We found that in Venrock, with investor Morgan Hitzig having done the hardest things. She served in NYPD's Counterterrorism Bureau and as a US Navy Reserve Officer with tours in the Middle East and Asia. When we first met Morgan and showed her our platform, it immediately clicked for her. She had spent her entire career conducting all-source analysis from disparate data sources and knew the power of intelligence. Thanks to her time building Dataminr, we spoke the same language and had a common vision for GenLogs' future.
We found that in HOF Capital, with general partner Hisham Elhaddad having built a multi-billion dollar AUM firm with big bets in companies doing the hardest things, like Varda and SpaceX. He understood the power of intelligence through HOF's investment in Chainalysis and the power of big data via Databricks. Their entire partnership hopped on our initial call early on a Saturday morning when most other investors would be relaxing at the pickle ball club. Like Venrock, HOF Capital moved forward with speed and high conviction.
Both investors saw the value of doing hard things.
And at GenLogs, we do hard things.
This past week, we had our first Board meeting with HOF Capital and Venrock joining Steel Atlas (who led our Seed round) and AutoTech Ventures (who led our Seed Extension) at the same table. The meeting took place in NYC high atop One World Trade Center where over twenty years ago an attack took place that proved why doing hard things to collect critical intelligence was absolutely necessary. It was this attack that propelled the three GenLogs co-founders to doing hard things across the globe to keep America safe and secure. Now at GenLogs, we are building unbreakable supply chains in order to make our world safer and stronger.
So what next? What will we be doing with over $14M of fresh capital?
We will continue to do hard things, of course. Over the next year, we will spend millions of dollars to quadruple the size of our sensor network and expand coverage into Mexico and Canada. We will also migrate from the middle mile to facilitate first- and last-mile data collection. Soon we will announce that our sensors have been deployed at a major US port -- the first of many to follow. This last week we took data from containers on rail cars near the Port of Long Beach in California and were able to track those containers onto drayage trucks in Pennsylvania -- proving that GenLogs can (and will) expand our intermodal insights in short order.
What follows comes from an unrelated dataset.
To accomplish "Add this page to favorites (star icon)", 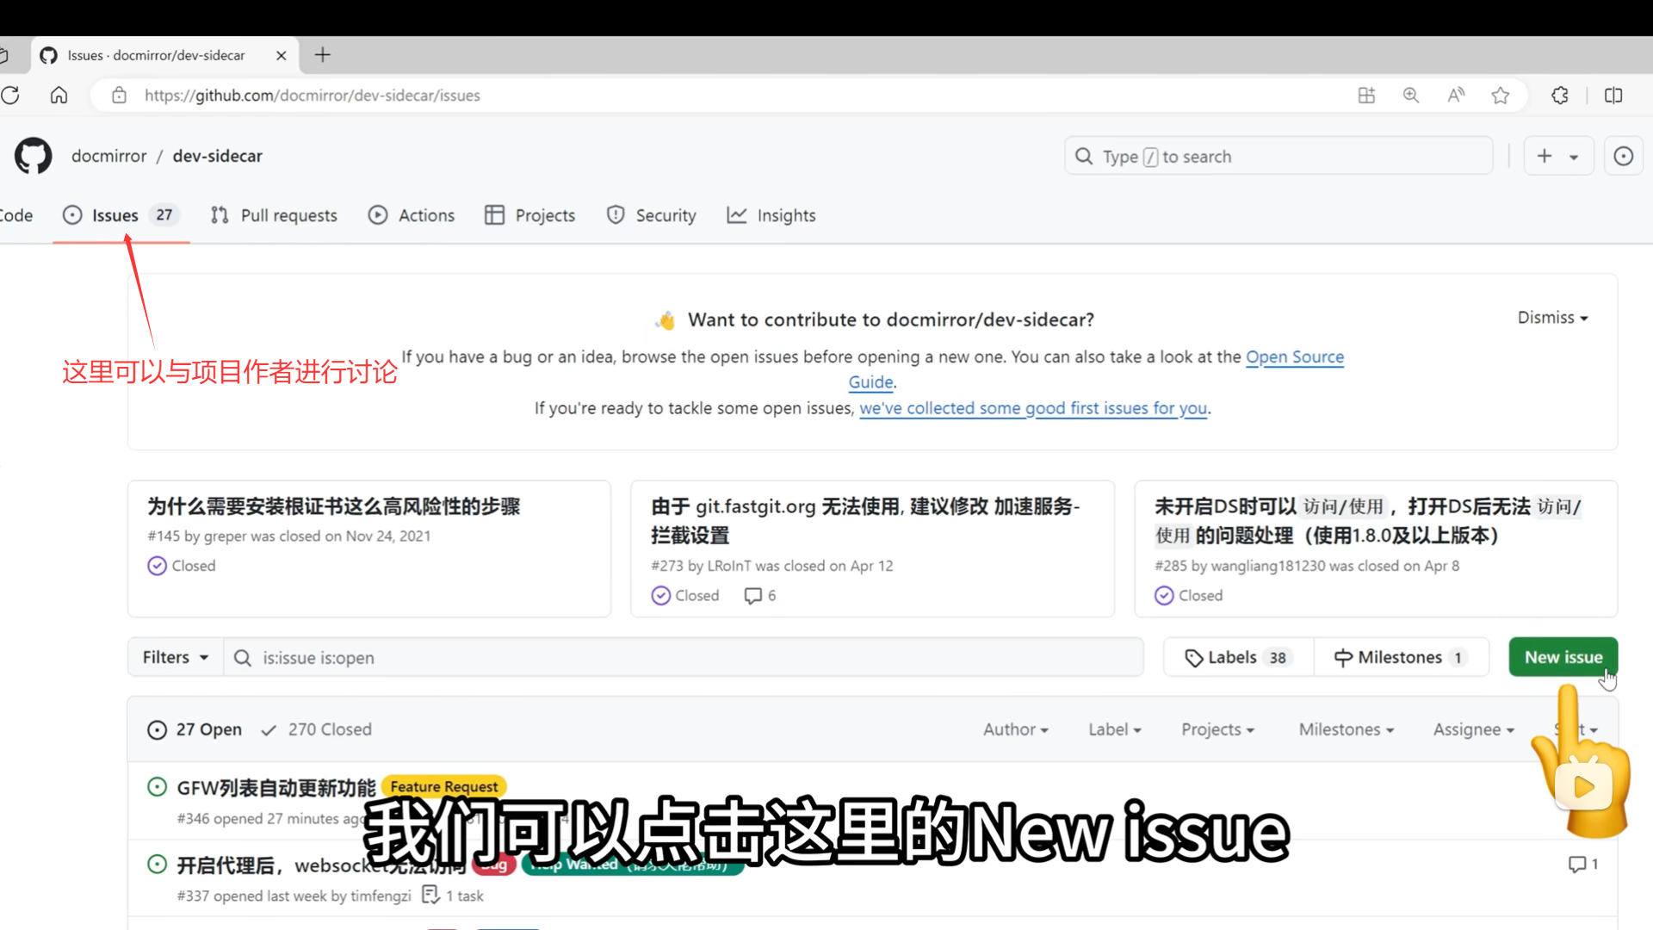I will pos(1501,96).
We also have plans to expand our customer base using the same underlying data. This past month, we opened our data up to the commercial auto insurance industry, and also placed our platform in the hands of public servants tasked with combatting the trafficking of fentanyl, weapons, and humans. We are witnessing the power of network effects as our nationwide network of truck-tracking sensors has enticed public entities to contribute their own data or infrastructure to our network. This past month we placed the first GenLogs sensors on a state government's roadside infrastructure and we expect many more to follow suit.
We will continue to listen to our customers’ hardest problems and dig deep to provide solutions that many once felt were impossible. We will unlock the trapped value in legacy data systems by fusing it with our own proprietary data in order to deliver insights that translate to tangible ROI for those in the supply chain. Most importantly, we will accomplish the impossible by using the capital to hire hungry, humble, and smart teammates who all share one common quality: they want to do hard things.
Because at GenLogs, we do hard things.